After e.g. a year, come back to the folder, and check if there have been updates since the last backup. I don’t really expect changes, but maybe somebody added e.g. some notes or an invoice or some other small file. Create a delta archive, and store the delta again somewhere in cold storage.

A simple solution to do this is with tar --listed-incremental (GNU tar 1.34: 5.2 Using tar to Perform Incremental Dumps), but this doesn’t exist natively in Windows. I could do the first step with 7zip, but this doesn’t have this feature with snapshot files - it needs the full first backup to be able to produce a delta file.

Is there a way to make this with Duplicati?

Kahomono · May 22, 2021, 2:30pm

Wait - are you sure 7z doesn’t have a flag to add files modified since some arbitrary date? Or all files newer than a specified file? You can plant that time-anchor file by saving the log of the original archive action.

lopixo9083 · May 22, 2021, 2:58pm

7zip doesn’t seem to support this natively, but indeed, I could use an external tool/script to generate a list of new files and feed that to 7zip.

It’s a bit more error-prone since it relies on file attributes and not on file content so if something comes along and updates all the time stamps, it’ll make a very big update in the next backup round, but I guess that’s a small risk.

ts678 · May 22, 2021, 4:22pm

This sounds like a normal backup. At first I was worried that this was an archive-and-delete-from-source.
I don’t like them for several reasons. The UI is not designed to find them, and backup is not 100% reliable.
Backup is to be a second (or for safety, third, etc.) copy, and not the one-and-only copy of important data.

Features

Incremental backups
Duplicati performs a full backup initially. Afterwards, Duplicati updates the initial backup by adding the changed data only.

The backup process explained

How the backup process works

Cold storage is a separate issue. Some (e.g. Google Cloud) seem mostly like a pricing table difference.
Others genuinely require special actions to get to cold files, and this requires workarounds for Duplicati.

I believe Duplicati won’t get tricked by this. The updated time stamp will make it scan the file, but contents being the same means no file data gets updated. Only the metadata (including time stamp) gets updated.

I’m not seeing it either, but I’m not sure how that leads into having to script something. I think it’s more like

Differential Backups with 7-zip shows how the differential (or “update”) mode can make the difference file.
One drawback is that on the system you need the original files and the original 7-zip backup always there.
Duplicati needs only the original files and the local database that knows the hash of the original file blocks.

Simplest solution is to just do Duplicati backups on a regular schedule to pick up whatever gets changed.
Pricing can be held down (if needed) by using less expensive always-there storage, not true cold storage.

lopixo9083 · May 23, 2021, 6:11am

Thanks for your detailed response!

I was indeed not sure about the terminology for archive vs backup.

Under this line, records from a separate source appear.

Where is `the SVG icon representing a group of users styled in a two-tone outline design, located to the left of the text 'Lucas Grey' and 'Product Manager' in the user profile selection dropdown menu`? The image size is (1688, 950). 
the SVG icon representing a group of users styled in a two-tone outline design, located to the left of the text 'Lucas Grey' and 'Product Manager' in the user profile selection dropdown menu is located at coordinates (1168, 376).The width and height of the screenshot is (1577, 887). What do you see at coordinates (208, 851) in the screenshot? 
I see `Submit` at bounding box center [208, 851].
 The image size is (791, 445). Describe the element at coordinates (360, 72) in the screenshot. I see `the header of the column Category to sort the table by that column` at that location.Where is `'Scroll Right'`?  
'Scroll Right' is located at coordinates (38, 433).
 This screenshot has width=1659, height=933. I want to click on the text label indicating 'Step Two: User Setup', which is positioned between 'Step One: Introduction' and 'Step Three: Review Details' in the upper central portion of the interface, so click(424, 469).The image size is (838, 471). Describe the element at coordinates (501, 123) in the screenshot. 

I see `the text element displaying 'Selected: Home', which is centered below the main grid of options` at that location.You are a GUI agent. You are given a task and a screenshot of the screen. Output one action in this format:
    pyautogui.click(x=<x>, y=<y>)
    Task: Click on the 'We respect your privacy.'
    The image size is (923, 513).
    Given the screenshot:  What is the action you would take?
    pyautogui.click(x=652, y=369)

I choose archive to indicate that the data is likely to stay unchanged. I also had the mental image of a tape archiver in mind. It would always be an addition to my normal 3-2-1 backup setup.

For some reason it gives me peace of mind to have an virtually immutable copy of my data somewhere, which doesn’t rely too much on tooling changes that can break or other ways to corrupt my backups.

For 7zip, there are two different solutions:

An differental backup, but it uses the original 7zip backup. This requires a lot of local disk space since I need to keep all backups also locally.
A backup based on timestamps: an external tool to provide files that have changed after a certain time stamp.

ts678 · May 24, 2021, 1:21am

This is getting confusing. Original post wished to use Duplicati, but now the intent is to not use it?

I don’t know your work project file counts, sizes, or compressibility, but would plain file copies do?

rclone sync or rclone copy can copy additional small files as files, without re-uploading everything.
If somebody/something edits an existing file, the whole file would upload. You may lack versioning,
however some storage types such as Backblaze B2 allow versioning (and space usage goes up).
You can also somewhat limit damage (accidental or malicious) by not giving deleteFiles capability.